Extrait fourni >>

On a fort à parier que ces sources
sans nom sont en réalité des insurgés
financés internationalement, les médias
israéliens, les médias saoudiens,
l'Observatoire syrien pour les droits de
la personne (qui a dans ses rangs ceux
qui militent avec les rebelles et qui
considèrent que l'Arabie saoudite est un
modèle de la démocratie) ainsi que
l'organisation non gouvernementale
Médecins sans frontières. Il
s'agit des mêmes sources qui appuient
depuis le début l'insurrection et qui
favorisent un changement de régime et
une intervention militaire en Syrie.
Qui plus est, une des principales
sources de renseignement et
d'interception des communications devant
servir de preuve probante est nulle
autre qu'Israël, pays notoire pour son
recours à la manipulation et la
falsification de preuves.
Le rapport de renseignement des
États-Unis prétend aussi avoir eu
connaissance des plans d'une attaque
d'armes chimiques plusieurs jours avant
que celle-ci ne se produise. Un
spécialiste en matière d'armes
chimiques, Jean Pascal Zanders, chargé
de recherche principal à l'Institut des
études de sécurité de l'Union
européenne, pose la question : pourquoi
le gouvernement étasunien n'a-t-il donc
pas alerté le monde entier du danger
imminent d'une attaque chimique ?
Une conspiration Israélo-saoudienne?
Les forces antigouvernementales
combattant en Syrie et supportées par
les États-Unis ont un lien définitif
avec les armes chimiques. Et pourtant,
Obama et cie ne disent rien.
En dépit des accusations portées par
les forces antigouvernementales à
l'effet que l'armée syrienne aurait
lancé une attaque d'armes chimiques
contre Homs à Noël, en décembre 2012 CNN
rapportait que l'armée étasunienne
entraînait des combattants
antigouvernementaux dans la sécurisation
et la manipulation d'armes chimiques.

Liste des tâches >>
[A] Recopiez le passage de l'extrait en commençant par « Une conspiration Israélo-saoudienne? » et en poursuivant jusqu'à « ne disent rien. ».
[B] D'après l'extrait, quel poste occupe Jean Pascal Zanders ?
La liste placée après l'extrait forme un document distinct de celui-ci.

Données fournies >>
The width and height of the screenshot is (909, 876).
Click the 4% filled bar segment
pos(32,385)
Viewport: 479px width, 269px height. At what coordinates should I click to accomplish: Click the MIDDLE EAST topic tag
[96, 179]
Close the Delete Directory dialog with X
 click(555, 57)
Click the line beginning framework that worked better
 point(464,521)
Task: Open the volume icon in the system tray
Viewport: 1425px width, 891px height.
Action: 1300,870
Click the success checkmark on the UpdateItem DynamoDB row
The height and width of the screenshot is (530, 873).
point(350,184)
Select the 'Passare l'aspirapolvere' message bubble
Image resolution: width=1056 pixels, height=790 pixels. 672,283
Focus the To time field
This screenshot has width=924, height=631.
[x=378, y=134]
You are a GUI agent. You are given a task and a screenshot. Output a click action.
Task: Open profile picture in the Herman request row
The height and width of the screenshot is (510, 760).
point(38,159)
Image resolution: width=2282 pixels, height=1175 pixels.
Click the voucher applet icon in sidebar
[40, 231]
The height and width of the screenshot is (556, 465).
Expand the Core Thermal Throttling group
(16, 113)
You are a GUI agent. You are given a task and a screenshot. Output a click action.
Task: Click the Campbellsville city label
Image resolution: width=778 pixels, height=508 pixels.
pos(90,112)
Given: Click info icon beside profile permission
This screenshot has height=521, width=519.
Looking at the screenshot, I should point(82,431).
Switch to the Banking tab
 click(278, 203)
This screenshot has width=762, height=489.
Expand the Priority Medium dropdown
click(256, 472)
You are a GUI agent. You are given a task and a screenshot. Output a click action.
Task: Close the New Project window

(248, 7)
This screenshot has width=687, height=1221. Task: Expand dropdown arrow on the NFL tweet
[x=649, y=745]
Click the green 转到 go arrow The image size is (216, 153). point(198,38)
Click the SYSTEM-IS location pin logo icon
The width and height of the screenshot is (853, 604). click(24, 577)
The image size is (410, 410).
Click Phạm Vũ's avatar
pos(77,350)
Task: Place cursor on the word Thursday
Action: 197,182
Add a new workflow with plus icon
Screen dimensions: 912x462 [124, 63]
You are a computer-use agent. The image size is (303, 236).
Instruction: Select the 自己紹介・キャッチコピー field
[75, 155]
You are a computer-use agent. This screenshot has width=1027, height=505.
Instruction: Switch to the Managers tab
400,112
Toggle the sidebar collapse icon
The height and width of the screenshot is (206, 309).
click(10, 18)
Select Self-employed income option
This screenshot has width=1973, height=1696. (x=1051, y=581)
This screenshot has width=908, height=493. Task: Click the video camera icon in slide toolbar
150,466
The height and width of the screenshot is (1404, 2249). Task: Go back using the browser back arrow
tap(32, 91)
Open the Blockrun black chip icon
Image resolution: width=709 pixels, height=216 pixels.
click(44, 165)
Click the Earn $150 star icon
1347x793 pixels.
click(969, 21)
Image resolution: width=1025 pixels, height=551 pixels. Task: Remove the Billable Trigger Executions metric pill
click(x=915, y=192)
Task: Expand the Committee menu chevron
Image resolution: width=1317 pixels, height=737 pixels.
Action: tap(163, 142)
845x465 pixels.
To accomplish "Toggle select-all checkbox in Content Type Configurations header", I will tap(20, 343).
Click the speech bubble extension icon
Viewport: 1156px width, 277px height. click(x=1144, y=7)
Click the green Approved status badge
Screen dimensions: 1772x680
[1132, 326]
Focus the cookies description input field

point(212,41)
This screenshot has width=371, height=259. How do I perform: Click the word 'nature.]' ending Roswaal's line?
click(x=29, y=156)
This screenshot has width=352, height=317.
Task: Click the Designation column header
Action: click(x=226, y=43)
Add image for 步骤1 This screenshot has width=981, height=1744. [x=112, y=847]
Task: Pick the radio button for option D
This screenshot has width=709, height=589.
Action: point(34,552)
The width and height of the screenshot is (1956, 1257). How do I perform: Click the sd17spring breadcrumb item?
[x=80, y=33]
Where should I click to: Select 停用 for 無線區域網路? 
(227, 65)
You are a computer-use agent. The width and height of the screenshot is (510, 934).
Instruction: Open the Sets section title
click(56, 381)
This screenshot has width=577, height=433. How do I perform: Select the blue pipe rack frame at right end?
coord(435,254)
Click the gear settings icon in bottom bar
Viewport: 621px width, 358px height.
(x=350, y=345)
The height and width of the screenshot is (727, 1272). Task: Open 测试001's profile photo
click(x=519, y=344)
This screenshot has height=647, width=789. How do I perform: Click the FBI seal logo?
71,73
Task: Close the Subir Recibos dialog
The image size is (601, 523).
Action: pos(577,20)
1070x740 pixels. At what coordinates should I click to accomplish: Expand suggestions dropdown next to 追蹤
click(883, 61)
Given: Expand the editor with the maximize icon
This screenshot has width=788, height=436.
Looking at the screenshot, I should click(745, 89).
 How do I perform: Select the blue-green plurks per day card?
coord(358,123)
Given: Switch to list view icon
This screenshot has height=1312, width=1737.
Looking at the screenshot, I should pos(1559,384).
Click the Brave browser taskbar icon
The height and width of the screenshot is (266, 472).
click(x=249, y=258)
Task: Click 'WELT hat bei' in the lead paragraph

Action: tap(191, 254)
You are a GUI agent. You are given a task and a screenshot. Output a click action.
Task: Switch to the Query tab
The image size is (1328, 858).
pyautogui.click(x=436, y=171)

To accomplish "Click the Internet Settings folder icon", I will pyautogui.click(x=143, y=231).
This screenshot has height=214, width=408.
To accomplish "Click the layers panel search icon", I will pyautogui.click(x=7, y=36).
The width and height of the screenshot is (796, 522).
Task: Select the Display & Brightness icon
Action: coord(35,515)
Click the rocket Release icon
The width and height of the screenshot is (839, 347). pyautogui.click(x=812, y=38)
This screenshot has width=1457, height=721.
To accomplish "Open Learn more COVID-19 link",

Réponses >>
[A]
Une conspiration Israélo-saoudienne?
Les forces antigouvernementales
combattant en Syrie et supportées par
les États-Unis ont un lien définitif
avec les armes chimiques. Et pourtant,
Obama et cie ne disent rien.

[B] Il est chargé de recherche principal à l'Institut des études de sécurité de l'Union européenne.